*Text shown:*
## Begin

This IoT management platform performs 10,000 inserts per second, 4,000 updates per second, and 2,000 deletes per second. Additionally, it serves approximately 20,000 queries per second due to different API calls happening on the front end based on the actions of end users. The existing database size is 2.7 TB, a substantial amount of data to migrate.

Migrating 2.7 TB of data will take approximately 24-48 hours, depending on the network bandwidth, compute resources allocated in the source and target, and the machine where the migration occurs. As you can easily see, the main problem with this database migration is that downtime is not affordable, meaning the source database must remain uninterrupted until the migration is complete and the user is ready to make the switch. 

Additionally, the insert, update, and delete rate ranges from 10,000 to 2,000 per second—a significant amount of traffic and data operations occurring at the source. All these real-time operations must be replicated on the target end to ensure a smooth migration.

With all these moving parts, a thoughtful data migration demands minimal downtime, avoiding missed sensor readings and an unavailable IoT management platform for end users. The ultimate goal is to ensure the service remains accessible and the migration runs seamlessly.

Cue in live migrations: Traditionally, performing a migration while the data and operations are happening at the source would be concerning and sensitive. But, with our newest migration strategy (we have two others, pg_dump and pg_restore, and dual writes and backfill), the process becomes seamless because we do the heavy lifting for you.

Why Doesn't Postgres’ Built-In Logical Replication Suffice?

At this point, you’re probably wondering: “Wouldn’t it be simpler to use PostgreSQL’s native logical replication instead of creating a completely new migration strategy?” The short answer is “no.”

## End

*Data:*
## Begin

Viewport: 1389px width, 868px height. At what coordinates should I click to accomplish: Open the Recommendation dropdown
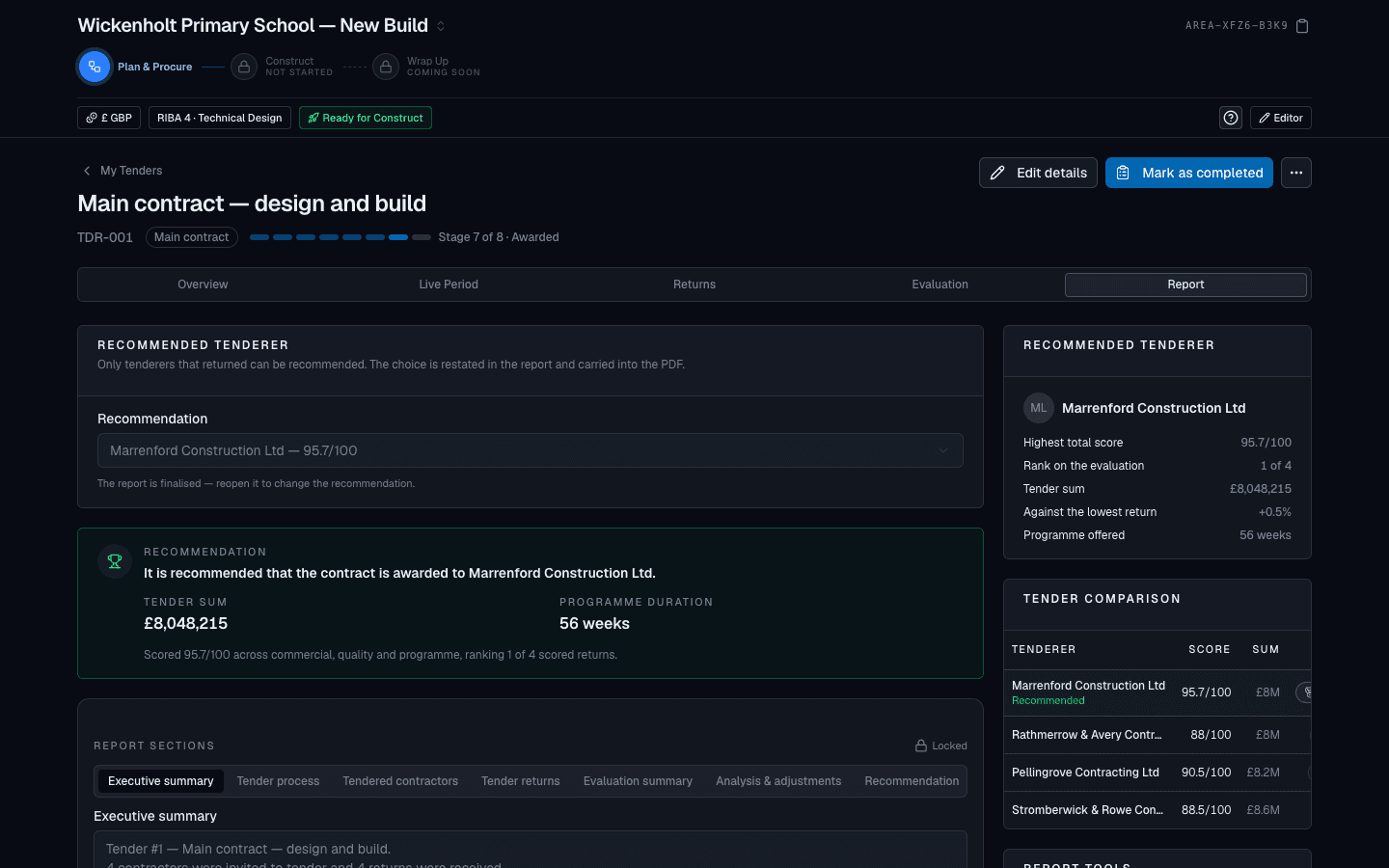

## End

*Work to complete:*
a) From the migration text above, return the passage that starts at "Cue in live" and ends at "Logical Replication Suffice?", copied word for word.
b) According to the migration text above, how long will migrating the 2.7 TB of data take?

*Set of answers:*
a)
Cue in live migrations: Traditionally, performing a migration while the data and operations are happening at the source would be concerning and sensitive. But, with our newest migration strategy (we have two others, pg_dump and pg_restore, and dual writes and backfill), the process becomes seamless because we do the heavy lifting for you.

Why Doesn't Postgres’ Built-In Logical Replication Suffice?

b) Approximately 24 to 48 hours.